→ **Exercise inputs**:

━━━━━━━━━━

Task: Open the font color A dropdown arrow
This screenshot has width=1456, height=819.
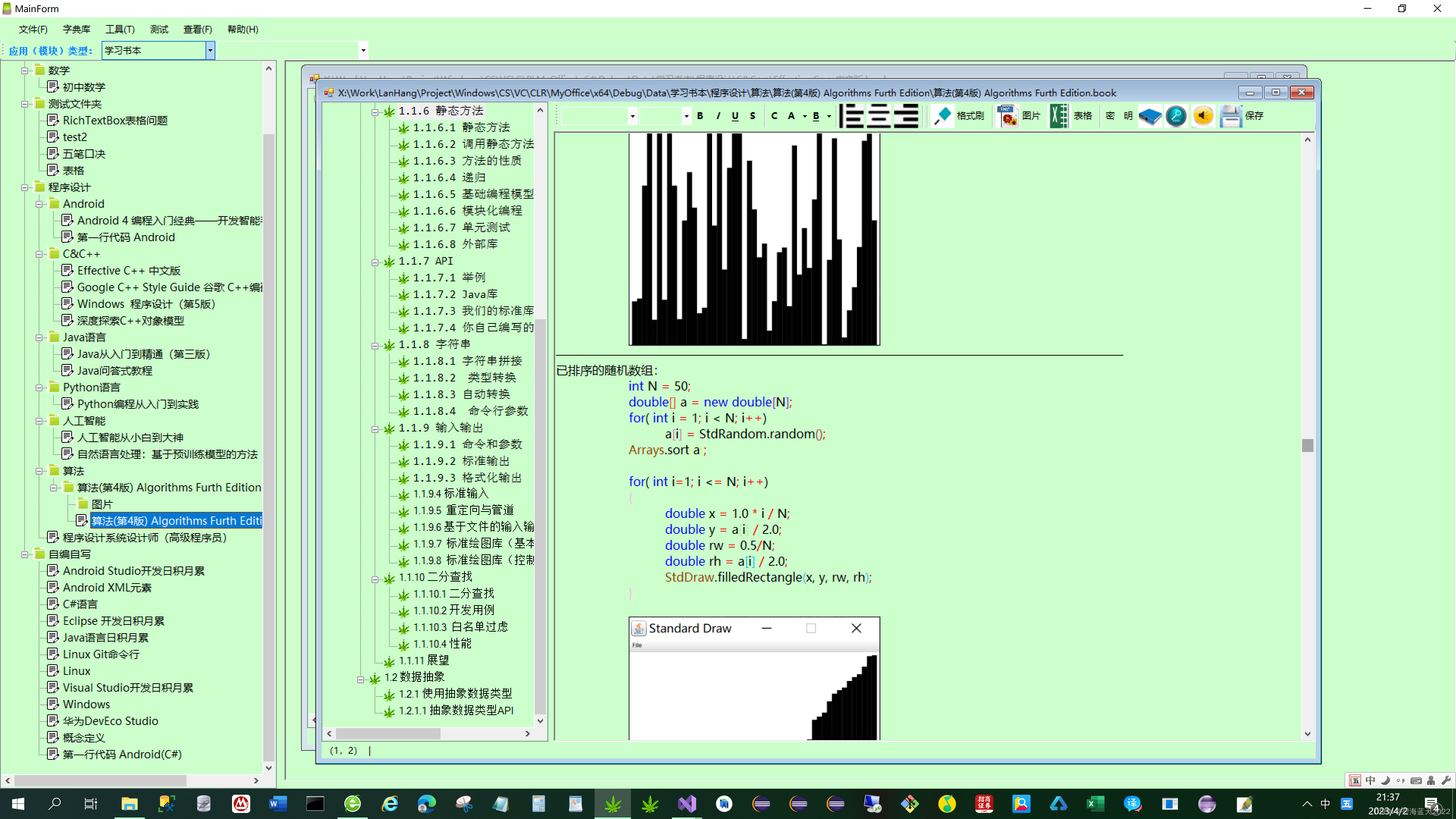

━━━━━━━━━━

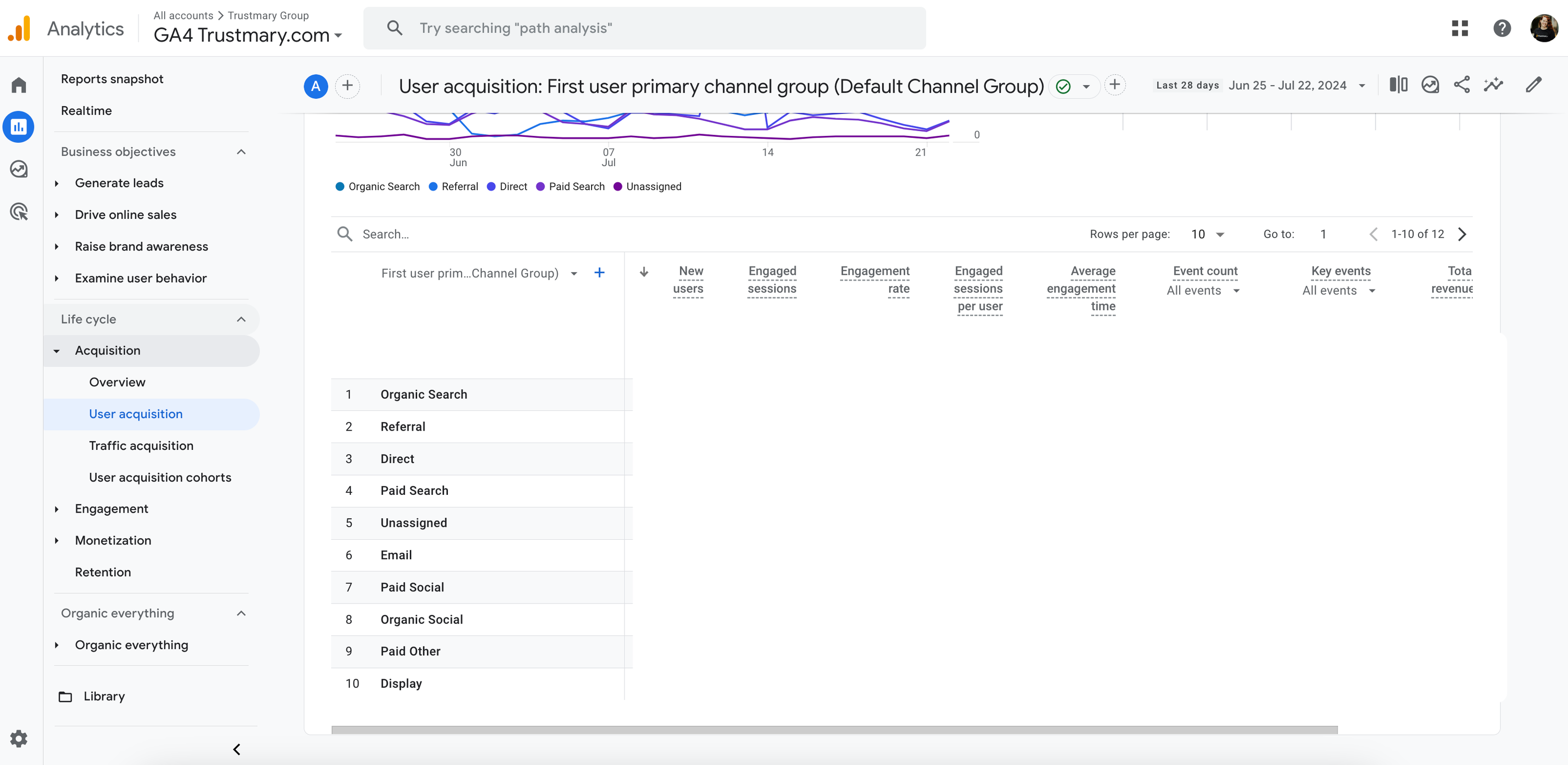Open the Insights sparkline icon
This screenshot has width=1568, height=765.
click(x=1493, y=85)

━━━━━━━━━━

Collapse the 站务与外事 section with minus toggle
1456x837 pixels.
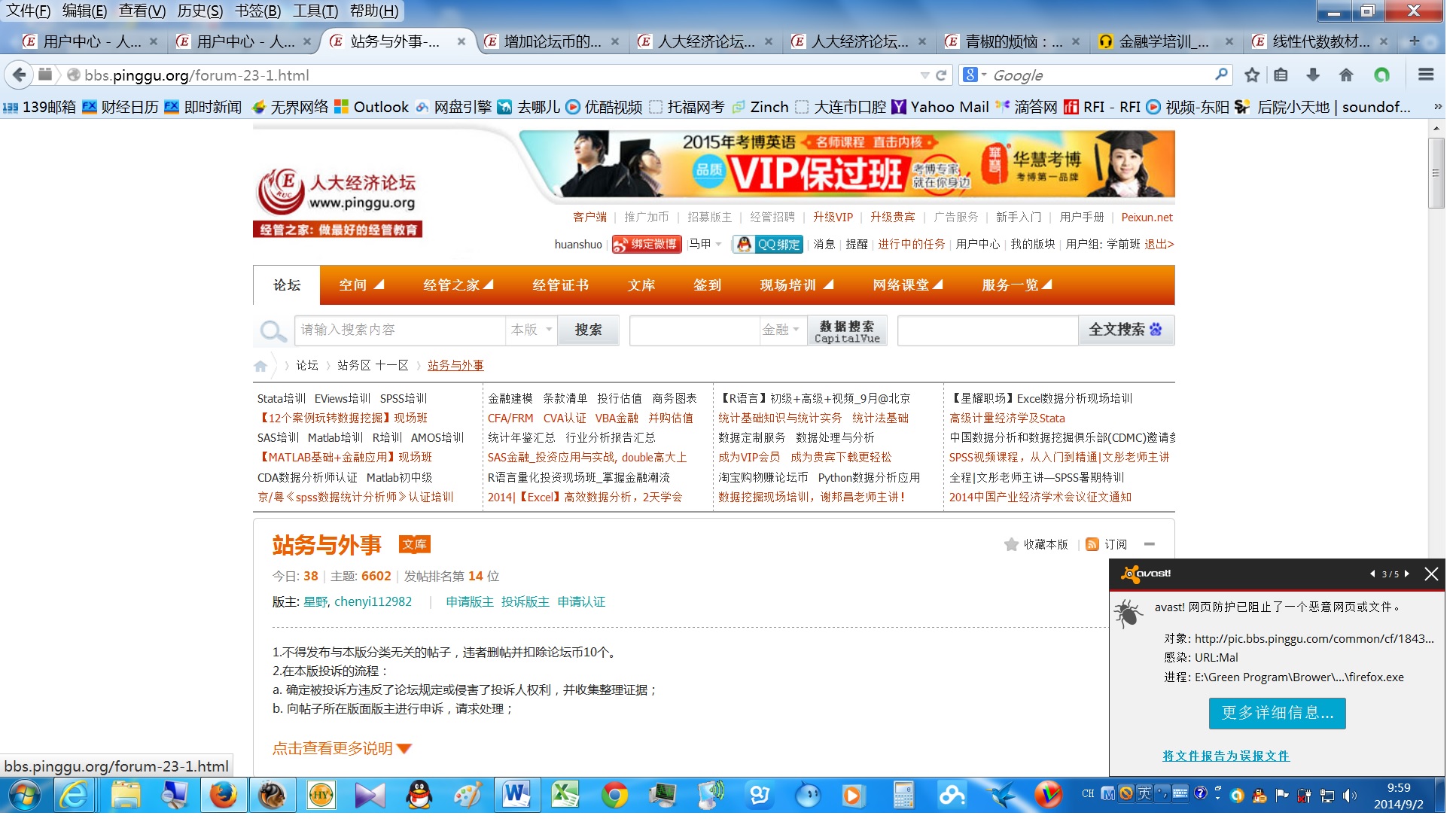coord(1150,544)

━━━━━━━━━━

→ **Instructions to follow**: From the line containing "Task: Open the font color A dropdown arrow" down to the line containing "This screenshot has width=1456, height=819." in the material above, reproduce every line exactly, including the two end lines.

→ **Problem solution**:
Task: Open the font color A dropdown arrow
This screenshot has width=1456, height=819.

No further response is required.